Aim of the task
Copy word for word everything from the line that contains "has height=599, width=1241." down to the line that contains "will [x=786, y=857].", including both of those lines.

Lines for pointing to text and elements
_____

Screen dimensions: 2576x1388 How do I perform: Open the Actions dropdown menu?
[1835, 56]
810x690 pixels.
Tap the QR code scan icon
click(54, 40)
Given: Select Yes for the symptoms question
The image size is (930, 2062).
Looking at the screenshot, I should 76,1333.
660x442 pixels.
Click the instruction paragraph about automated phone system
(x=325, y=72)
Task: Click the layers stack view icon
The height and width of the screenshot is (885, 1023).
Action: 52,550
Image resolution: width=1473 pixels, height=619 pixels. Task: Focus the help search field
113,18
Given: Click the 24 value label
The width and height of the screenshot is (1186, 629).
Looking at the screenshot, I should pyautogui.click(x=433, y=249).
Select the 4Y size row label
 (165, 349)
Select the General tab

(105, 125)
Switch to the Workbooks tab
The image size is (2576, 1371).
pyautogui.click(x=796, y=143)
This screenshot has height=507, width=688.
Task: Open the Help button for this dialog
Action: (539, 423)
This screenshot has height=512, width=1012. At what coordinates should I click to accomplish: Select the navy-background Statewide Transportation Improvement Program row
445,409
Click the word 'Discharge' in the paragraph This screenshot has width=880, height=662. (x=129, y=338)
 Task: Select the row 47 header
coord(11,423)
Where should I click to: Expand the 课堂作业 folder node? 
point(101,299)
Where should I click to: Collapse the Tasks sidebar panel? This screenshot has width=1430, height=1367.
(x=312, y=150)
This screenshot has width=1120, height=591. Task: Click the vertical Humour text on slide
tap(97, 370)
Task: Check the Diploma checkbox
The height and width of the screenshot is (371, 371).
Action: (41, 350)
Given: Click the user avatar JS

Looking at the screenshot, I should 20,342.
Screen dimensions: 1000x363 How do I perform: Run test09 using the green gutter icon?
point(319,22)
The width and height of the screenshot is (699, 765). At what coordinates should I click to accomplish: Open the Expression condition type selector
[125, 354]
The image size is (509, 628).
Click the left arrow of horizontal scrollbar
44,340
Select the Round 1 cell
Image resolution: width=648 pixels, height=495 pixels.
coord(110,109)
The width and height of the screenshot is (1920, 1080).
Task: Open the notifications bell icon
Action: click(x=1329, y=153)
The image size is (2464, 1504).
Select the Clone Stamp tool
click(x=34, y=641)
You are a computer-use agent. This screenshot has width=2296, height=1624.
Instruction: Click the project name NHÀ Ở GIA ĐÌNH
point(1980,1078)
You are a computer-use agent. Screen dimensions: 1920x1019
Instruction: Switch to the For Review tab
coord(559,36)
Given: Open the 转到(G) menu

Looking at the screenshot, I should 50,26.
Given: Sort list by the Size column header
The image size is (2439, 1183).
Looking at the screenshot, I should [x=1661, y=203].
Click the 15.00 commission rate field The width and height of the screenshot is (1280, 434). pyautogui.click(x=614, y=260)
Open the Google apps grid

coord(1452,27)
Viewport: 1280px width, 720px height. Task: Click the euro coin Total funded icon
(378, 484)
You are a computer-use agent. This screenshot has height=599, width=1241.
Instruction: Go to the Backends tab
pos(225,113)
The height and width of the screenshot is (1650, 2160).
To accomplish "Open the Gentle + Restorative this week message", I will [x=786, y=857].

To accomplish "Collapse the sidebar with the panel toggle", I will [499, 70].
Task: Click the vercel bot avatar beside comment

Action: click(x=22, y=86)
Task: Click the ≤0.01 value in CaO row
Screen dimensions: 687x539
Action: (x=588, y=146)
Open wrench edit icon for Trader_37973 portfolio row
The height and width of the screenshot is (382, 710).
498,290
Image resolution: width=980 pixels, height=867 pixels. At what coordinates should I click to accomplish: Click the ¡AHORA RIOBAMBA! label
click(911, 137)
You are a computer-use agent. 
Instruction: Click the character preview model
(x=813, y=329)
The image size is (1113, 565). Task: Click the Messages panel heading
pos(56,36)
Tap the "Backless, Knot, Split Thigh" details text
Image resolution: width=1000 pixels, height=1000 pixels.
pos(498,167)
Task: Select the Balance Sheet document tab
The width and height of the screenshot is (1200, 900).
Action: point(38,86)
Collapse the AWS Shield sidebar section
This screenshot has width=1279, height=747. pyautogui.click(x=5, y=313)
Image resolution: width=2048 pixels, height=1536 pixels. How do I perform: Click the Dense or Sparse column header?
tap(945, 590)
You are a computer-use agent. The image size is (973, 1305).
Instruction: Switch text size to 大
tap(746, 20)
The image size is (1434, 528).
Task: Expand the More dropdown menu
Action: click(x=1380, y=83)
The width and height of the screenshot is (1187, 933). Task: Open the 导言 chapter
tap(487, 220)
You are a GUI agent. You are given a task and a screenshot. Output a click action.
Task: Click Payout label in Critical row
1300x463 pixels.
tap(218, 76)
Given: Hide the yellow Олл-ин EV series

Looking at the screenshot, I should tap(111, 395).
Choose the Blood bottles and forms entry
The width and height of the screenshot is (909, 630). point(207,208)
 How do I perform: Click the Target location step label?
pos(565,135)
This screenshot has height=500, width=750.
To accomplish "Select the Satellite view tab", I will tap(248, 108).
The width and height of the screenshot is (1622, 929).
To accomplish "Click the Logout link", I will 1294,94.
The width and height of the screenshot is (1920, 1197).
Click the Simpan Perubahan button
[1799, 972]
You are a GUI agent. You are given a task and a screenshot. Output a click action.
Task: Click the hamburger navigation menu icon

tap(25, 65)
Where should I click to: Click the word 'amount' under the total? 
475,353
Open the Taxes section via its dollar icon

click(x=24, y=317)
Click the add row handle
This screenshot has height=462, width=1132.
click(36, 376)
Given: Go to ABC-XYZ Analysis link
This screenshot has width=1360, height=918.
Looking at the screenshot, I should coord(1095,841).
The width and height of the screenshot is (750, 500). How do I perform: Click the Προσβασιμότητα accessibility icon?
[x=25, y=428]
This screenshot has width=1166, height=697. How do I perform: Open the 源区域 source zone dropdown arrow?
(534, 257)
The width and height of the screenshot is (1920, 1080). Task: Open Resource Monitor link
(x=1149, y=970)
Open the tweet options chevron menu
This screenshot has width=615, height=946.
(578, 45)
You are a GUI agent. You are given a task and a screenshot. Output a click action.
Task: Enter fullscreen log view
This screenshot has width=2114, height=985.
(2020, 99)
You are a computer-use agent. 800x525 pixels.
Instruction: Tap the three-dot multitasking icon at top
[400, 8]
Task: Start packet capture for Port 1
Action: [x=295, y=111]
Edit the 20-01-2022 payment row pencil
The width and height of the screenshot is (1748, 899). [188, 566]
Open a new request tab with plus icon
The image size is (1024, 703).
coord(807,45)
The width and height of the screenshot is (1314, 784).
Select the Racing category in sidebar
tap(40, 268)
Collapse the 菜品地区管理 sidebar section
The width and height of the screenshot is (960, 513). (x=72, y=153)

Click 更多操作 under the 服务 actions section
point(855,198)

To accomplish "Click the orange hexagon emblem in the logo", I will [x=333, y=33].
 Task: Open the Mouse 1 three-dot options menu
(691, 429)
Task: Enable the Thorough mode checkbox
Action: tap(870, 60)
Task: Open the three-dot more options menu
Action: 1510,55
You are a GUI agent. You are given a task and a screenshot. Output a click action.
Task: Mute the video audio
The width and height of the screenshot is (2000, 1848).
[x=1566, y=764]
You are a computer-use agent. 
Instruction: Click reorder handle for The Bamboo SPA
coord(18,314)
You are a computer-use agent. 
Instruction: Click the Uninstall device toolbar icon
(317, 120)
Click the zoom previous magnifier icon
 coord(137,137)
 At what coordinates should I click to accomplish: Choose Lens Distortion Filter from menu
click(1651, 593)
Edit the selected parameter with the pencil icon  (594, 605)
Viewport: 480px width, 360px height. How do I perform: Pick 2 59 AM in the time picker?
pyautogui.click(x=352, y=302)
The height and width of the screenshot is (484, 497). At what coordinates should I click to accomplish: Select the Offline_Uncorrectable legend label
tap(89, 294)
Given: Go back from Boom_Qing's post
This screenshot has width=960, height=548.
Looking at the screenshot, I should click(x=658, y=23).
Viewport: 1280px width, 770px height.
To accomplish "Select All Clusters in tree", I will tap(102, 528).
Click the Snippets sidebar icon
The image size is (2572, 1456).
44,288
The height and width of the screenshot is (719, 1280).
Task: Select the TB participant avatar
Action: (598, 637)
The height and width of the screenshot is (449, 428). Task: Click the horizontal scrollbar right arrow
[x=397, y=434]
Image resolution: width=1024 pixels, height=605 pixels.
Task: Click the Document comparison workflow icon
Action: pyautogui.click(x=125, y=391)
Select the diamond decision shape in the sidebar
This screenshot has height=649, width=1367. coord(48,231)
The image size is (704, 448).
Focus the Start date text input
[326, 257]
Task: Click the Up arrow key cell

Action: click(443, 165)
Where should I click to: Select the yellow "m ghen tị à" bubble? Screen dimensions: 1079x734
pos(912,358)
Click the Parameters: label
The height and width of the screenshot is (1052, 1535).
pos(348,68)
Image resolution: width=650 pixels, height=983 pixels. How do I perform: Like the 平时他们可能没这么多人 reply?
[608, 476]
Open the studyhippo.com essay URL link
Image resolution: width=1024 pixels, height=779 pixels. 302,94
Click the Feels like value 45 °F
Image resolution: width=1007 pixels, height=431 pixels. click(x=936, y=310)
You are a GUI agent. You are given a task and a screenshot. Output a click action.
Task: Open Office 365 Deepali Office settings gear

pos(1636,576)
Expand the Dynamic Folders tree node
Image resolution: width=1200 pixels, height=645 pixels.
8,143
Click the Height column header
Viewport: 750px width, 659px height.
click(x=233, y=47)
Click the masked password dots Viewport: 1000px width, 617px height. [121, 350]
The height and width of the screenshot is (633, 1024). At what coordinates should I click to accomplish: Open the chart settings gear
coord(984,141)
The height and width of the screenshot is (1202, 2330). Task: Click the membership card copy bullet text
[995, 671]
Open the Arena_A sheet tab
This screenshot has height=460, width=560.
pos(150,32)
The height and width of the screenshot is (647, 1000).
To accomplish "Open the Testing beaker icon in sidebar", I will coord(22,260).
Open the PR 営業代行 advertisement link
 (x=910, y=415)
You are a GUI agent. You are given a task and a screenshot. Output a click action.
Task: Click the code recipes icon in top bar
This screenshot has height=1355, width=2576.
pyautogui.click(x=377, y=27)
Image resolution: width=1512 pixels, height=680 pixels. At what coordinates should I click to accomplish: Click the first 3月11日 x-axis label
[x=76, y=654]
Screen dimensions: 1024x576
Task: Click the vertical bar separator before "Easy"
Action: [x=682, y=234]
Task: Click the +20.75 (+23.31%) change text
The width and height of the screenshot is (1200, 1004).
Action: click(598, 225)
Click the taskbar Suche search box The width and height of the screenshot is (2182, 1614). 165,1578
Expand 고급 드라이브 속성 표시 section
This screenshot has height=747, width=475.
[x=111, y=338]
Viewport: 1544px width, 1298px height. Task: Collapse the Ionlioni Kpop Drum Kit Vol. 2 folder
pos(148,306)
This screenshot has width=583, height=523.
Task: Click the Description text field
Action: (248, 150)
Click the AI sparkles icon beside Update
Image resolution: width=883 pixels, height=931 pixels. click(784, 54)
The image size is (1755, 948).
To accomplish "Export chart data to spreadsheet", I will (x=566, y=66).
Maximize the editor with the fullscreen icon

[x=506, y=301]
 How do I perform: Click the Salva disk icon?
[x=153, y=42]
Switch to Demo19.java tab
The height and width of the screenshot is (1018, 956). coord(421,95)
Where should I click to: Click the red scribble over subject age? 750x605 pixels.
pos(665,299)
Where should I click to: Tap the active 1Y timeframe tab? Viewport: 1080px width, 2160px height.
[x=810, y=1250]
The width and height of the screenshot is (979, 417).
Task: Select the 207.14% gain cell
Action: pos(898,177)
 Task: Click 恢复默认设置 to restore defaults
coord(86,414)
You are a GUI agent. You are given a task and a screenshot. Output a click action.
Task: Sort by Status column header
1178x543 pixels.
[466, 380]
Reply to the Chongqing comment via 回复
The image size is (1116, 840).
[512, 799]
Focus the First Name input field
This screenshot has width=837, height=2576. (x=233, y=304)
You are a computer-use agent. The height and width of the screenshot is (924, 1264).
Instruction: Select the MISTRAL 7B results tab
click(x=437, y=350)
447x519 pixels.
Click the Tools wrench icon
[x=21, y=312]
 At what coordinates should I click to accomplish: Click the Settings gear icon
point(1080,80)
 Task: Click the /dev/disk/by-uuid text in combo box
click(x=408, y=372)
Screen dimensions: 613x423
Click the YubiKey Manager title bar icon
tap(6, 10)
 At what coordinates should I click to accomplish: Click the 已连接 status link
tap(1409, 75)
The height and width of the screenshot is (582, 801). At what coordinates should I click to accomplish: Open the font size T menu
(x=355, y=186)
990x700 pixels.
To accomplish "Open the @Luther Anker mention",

_____

Worked answer
You are a computer-use agent. This screenshot has height=599, width=1241.
Instruction: Go to the Backends tab
pos(225,113)
The height and width of the screenshot is (1650, 2160).
To accomplish "Open the Gentle + Restorative this week message", I will [x=786, y=857].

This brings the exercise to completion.